As time goes by my hubby and I are getting more nervous,anxious,fed up and every other emotion possible times 2. So yesterday I emailed my co-ordinator to see if there had been any changes on the list or any news or what not. So she emailed me back today saying that there was no change,still don't know how long it will be and like me, she is hoping soon.
And she adds, Do you have any drug benefit package,yes I do,it's an Ontario benefit package which I will need once the tx is done. So that's a good thing,and then she goes on by saying,there has been a change with the flights. Now, if it happens during the night that i get the call,they will arrange for an air ambulance,at first they had told me that my hubby and I could get on at not cost. Well now she says that they will ask me if we can afford to pay our flight there...duh!!!

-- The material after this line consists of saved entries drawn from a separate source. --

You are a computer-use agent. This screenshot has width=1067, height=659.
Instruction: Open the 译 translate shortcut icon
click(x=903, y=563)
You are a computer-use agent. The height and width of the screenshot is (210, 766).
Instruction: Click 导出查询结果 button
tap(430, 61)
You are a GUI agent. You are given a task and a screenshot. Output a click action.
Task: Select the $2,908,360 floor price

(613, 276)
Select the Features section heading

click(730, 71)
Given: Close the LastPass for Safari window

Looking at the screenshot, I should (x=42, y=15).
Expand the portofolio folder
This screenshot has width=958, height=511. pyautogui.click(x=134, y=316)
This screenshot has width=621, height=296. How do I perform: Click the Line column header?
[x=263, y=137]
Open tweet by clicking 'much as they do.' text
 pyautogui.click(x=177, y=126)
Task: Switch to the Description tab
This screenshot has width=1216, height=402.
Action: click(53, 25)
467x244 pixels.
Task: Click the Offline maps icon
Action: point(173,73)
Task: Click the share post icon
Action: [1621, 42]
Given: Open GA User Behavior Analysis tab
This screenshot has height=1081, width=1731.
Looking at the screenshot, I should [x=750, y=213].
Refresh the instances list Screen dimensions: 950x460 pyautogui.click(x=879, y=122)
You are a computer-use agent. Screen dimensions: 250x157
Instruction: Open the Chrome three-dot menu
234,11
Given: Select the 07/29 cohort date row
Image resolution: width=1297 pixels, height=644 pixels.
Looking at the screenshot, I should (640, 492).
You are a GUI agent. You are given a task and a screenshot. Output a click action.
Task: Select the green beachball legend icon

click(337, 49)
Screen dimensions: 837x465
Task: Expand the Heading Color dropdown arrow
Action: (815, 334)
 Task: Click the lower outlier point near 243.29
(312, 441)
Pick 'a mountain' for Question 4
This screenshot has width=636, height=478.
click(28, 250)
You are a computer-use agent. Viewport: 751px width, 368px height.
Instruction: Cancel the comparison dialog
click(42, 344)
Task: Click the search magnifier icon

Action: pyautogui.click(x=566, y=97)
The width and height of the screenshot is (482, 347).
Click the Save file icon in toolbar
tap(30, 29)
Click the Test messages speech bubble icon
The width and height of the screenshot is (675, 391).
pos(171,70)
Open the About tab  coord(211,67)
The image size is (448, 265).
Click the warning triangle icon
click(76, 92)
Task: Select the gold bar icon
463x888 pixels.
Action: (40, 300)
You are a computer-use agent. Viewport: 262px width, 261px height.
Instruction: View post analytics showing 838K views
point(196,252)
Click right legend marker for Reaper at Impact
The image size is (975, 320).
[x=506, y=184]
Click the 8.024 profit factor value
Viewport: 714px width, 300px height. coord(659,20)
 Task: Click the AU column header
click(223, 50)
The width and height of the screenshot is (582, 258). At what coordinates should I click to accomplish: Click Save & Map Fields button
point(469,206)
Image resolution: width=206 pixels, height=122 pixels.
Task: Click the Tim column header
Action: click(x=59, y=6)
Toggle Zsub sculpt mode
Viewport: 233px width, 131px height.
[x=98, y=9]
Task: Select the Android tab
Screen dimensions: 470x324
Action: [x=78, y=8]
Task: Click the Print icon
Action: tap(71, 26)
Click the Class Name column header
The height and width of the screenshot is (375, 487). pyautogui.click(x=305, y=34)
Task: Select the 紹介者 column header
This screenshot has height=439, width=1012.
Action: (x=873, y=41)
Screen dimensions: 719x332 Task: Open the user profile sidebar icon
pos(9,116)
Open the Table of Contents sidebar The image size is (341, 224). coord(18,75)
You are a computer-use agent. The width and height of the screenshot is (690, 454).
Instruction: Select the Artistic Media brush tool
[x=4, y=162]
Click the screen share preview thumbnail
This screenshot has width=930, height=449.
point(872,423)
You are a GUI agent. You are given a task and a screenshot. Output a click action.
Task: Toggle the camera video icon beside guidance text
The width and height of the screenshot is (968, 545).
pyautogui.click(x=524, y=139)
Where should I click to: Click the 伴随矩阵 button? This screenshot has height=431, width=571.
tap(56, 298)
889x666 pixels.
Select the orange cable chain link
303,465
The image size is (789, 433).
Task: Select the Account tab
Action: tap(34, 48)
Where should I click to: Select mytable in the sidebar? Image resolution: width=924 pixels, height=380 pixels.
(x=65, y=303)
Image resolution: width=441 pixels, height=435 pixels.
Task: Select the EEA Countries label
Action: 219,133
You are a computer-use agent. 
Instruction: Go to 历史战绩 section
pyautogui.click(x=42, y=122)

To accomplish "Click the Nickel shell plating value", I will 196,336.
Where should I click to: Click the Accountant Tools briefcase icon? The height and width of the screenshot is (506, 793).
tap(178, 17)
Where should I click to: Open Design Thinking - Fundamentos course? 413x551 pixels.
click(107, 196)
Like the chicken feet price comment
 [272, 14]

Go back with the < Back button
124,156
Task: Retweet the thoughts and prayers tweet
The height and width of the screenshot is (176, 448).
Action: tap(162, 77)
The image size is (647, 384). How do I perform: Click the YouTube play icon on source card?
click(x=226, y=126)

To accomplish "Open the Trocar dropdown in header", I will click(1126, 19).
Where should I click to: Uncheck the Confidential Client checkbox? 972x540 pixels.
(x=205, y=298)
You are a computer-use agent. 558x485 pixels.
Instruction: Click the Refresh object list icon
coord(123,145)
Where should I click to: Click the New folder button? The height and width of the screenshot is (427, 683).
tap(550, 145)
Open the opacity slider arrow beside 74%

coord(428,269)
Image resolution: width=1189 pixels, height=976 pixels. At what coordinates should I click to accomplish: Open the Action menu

I'm sorry but I don't have that kind of money except on a credit card. So I see that this will be very stressful on both of us.
And another she said was that if I get the call during the day,they want me to take a commercial flight. Well we live in a smaller town,which there's only like 3 flights a day going to Toronto,then I would have to transfer in Toronto to London,now will there be connections???
So right now,my head wants to pop open,I just want to scream,I just want to give up!!! If only I can get this all over and done with. I think the surgery will be less painful than all this stress!!!
Why is God not answering all these prayers???? I would never hurt a fly,why did this happen to me??? Like my Mother would tell me, God only gives you what you can handle. Well right now, I can't handle this,maybe tomorrow will be a better day.
Thanks for letting me vent, and have a wonderful day!